▸ **How to complete this task**: From the line that contains "Task: Open the game preview icon" to the final line below, both included, print each line exactly and skip the pictures.

▸ **Records to process**:
[Start of Attachment]

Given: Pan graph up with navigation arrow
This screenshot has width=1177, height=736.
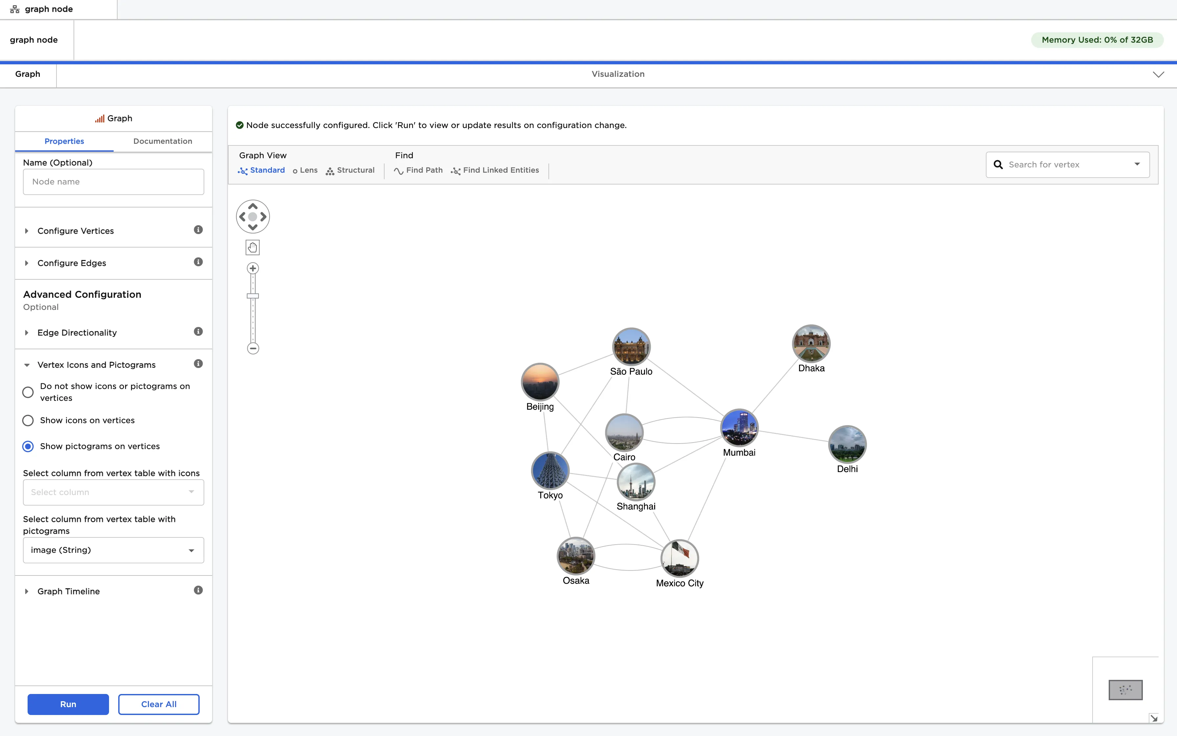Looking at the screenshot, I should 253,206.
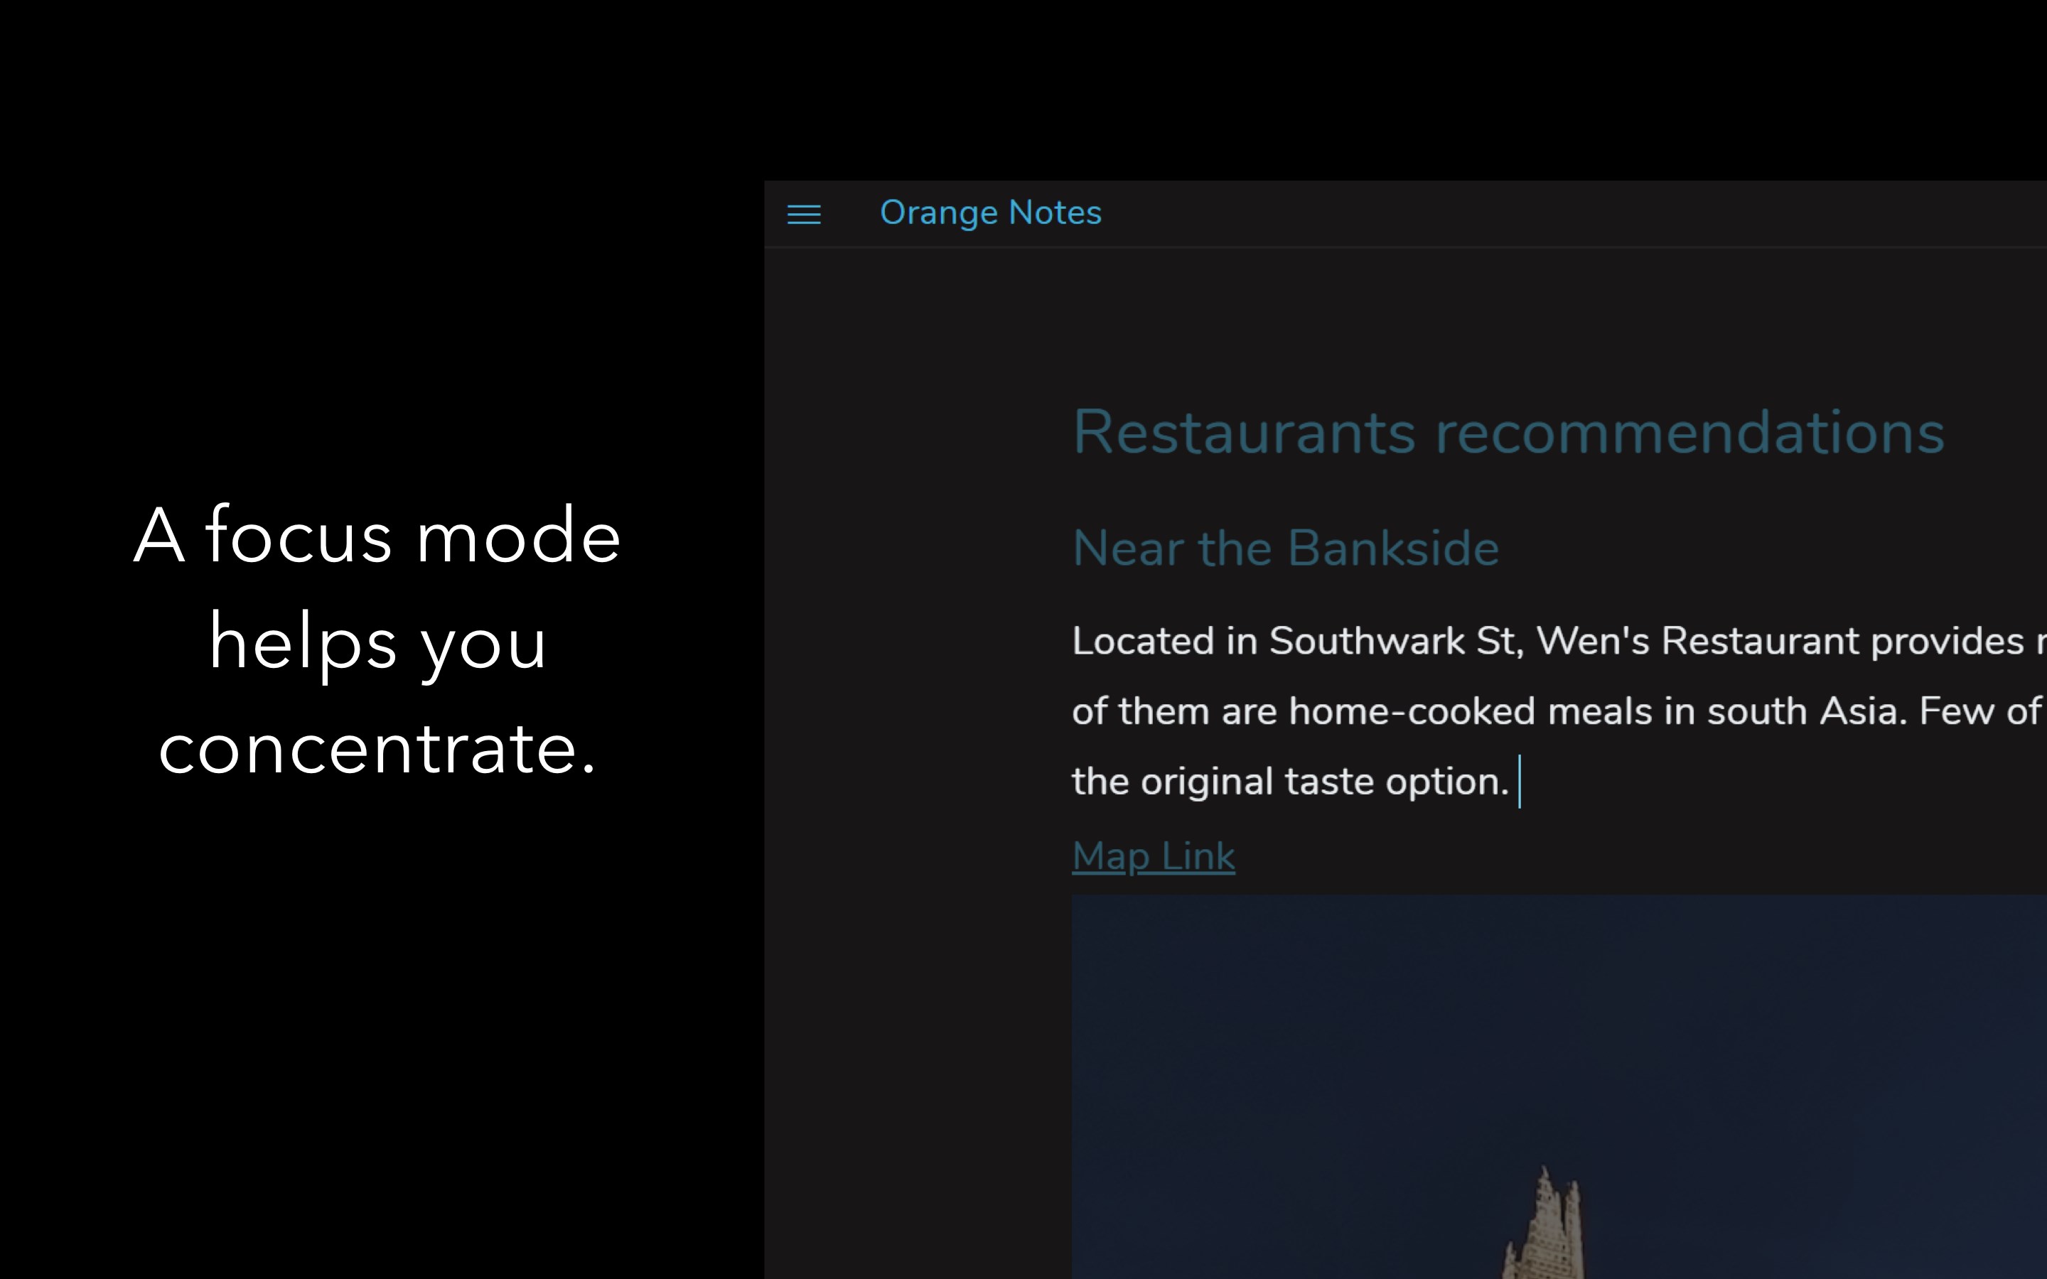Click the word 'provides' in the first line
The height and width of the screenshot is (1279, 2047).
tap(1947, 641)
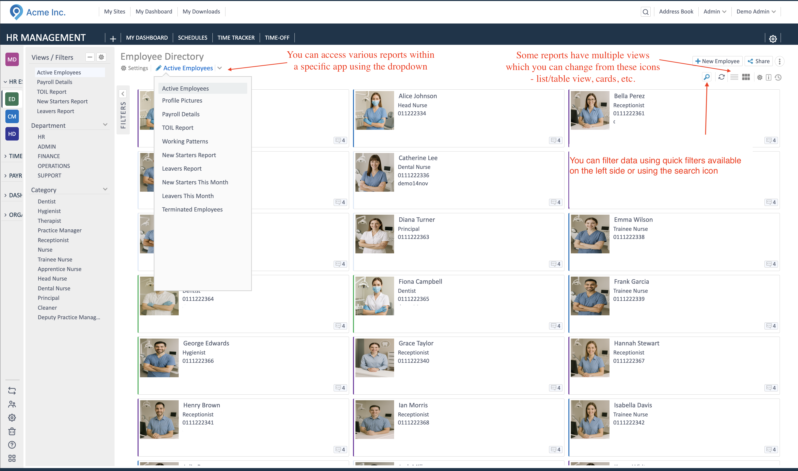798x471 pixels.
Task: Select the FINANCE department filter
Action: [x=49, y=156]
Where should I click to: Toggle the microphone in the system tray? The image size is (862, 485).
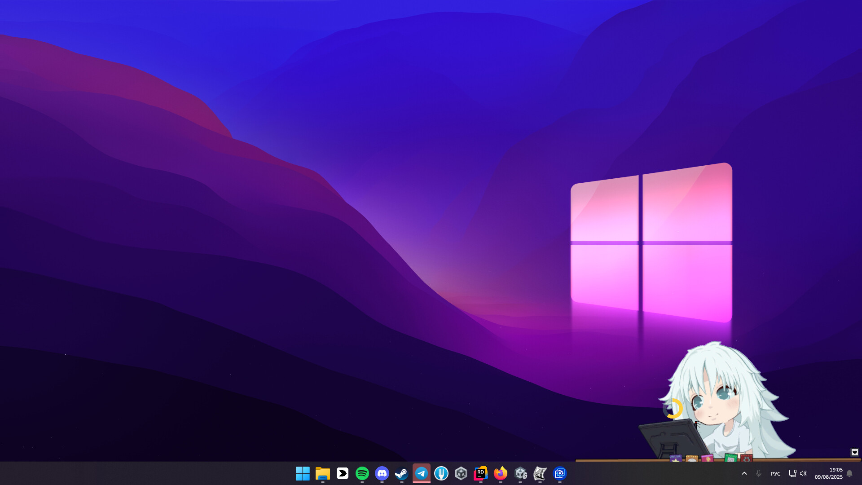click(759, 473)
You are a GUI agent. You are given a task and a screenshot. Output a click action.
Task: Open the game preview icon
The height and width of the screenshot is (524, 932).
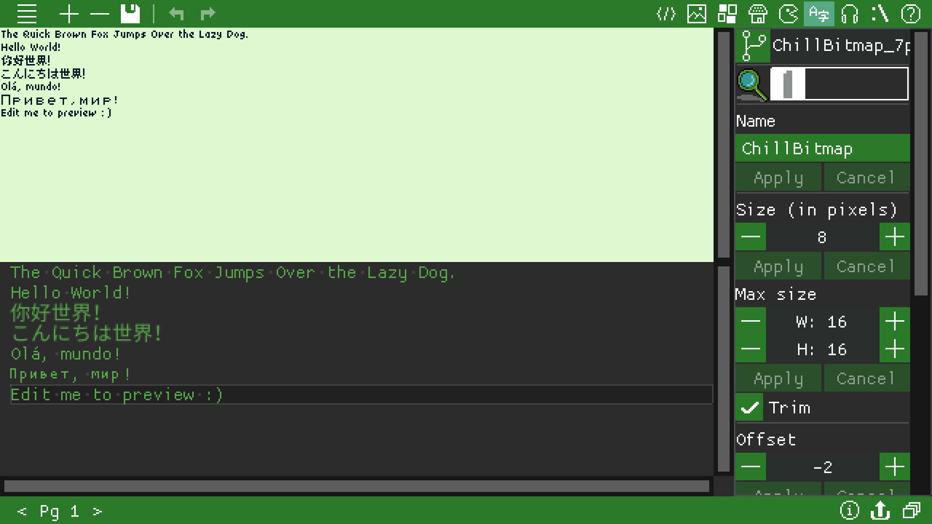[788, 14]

[End of Attachment]

▸ **Your solution**:
Task: Open the game preview icon
The height and width of the screenshot is (524, 932).
[788, 14]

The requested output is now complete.